### Exercise objective
Set down all of the records exactly, leaving none out.

[[ Given records open ]]

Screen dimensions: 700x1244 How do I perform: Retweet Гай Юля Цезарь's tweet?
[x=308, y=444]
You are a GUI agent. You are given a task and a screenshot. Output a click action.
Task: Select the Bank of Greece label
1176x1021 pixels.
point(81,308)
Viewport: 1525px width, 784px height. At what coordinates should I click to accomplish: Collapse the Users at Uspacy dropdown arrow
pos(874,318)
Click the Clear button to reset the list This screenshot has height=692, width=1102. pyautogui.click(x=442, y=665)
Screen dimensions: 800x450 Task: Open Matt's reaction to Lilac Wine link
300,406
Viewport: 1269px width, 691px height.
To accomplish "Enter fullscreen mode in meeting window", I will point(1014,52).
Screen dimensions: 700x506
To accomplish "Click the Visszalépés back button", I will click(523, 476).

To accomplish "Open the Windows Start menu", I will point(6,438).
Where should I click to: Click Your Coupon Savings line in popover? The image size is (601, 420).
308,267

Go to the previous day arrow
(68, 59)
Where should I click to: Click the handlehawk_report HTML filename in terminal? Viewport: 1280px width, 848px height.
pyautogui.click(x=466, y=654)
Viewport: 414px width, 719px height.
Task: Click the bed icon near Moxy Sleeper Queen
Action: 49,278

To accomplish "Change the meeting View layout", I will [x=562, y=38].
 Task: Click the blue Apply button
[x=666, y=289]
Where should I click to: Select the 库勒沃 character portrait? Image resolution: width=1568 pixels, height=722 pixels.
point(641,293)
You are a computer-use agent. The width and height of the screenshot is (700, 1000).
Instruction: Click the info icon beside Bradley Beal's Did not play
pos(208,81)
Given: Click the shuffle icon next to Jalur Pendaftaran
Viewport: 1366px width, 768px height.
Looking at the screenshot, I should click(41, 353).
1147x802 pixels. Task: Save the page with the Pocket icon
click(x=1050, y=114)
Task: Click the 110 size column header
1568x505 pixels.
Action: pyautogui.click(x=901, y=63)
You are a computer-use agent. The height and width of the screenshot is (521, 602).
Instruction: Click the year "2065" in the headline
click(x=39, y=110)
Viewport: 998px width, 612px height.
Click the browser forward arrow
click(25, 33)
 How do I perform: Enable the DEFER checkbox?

[[ Given records closed ]]

### Answer to this problem
Screen dimensions: 700x1244 How do I perform: Retweet Гай Юля Цезарь's tweet?
[x=308, y=444]
You are a GUI agent. You are given a task and a screenshot. Output a click action.
Task: Select the Bank of Greece label
1176x1021 pixels.
point(81,308)
Viewport: 1525px width, 784px height. At what coordinates should I click to accomplish: Collapse the Users at Uspacy dropdown arrow
pos(874,318)
Click the Clear button to reset the list This screenshot has height=692, width=1102. pyautogui.click(x=442, y=665)
Screen dimensions: 800x450 Task: Open Matt's reaction to Lilac Wine link
300,406
Viewport: 1269px width, 691px height.
To accomplish "Enter fullscreen mode in meeting window", I will point(1014,52).
Screen dimensions: 700x506
To accomplish "Click the Visszalépés back button", I will click(523, 476).

To accomplish "Open the Windows Start menu", I will point(6,438).
Where should I click to: Click Your Coupon Savings line in popover? The image size is (601, 420).
308,267

Go to the previous day arrow
(68, 59)
Where should I click to: Click the handlehawk_report HTML filename in terminal? Viewport: 1280px width, 848px height.
pyautogui.click(x=466, y=654)
Viewport: 414px width, 719px height.
Task: Click the bed icon near Moxy Sleeper Queen
Action: 49,278

To accomplish "Change the meeting View layout", I will [x=562, y=38].
 Task: Click the blue Apply button
[x=666, y=289]
Where should I click to: Select the 库勒沃 character portrait? Image resolution: width=1568 pixels, height=722 pixels.
point(641,293)
You are a computer-use agent. The width and height of the screenshot is (700, 1000).
Instruction: Click the info icon beside Bradley Beal's Did not play
pos(208,81)
Given: Click the shuffle icon next to Jalur Pendaftaran
Viewport: 1366px width, 768px height.
Looking at the screenshot, I should click(41, 353).
1147x802 pixels. Task: Save the page with the Pocket icon
click(x=1050, y=114)
Task: Click the 110 size column header
1568x505 pixels.
Action: pyautogui.click(x=901, y=63)
You are a computer-use agent. The height and width of the screenshot is (521, 602).
Instruction: Click the year "2065" in the headline
click(x=39, y=110)
Viewport: 998px width, 612px height.
Click the browser forward arrow
click(25, 33)
 How do I perform: Enable the DEFER checkbox?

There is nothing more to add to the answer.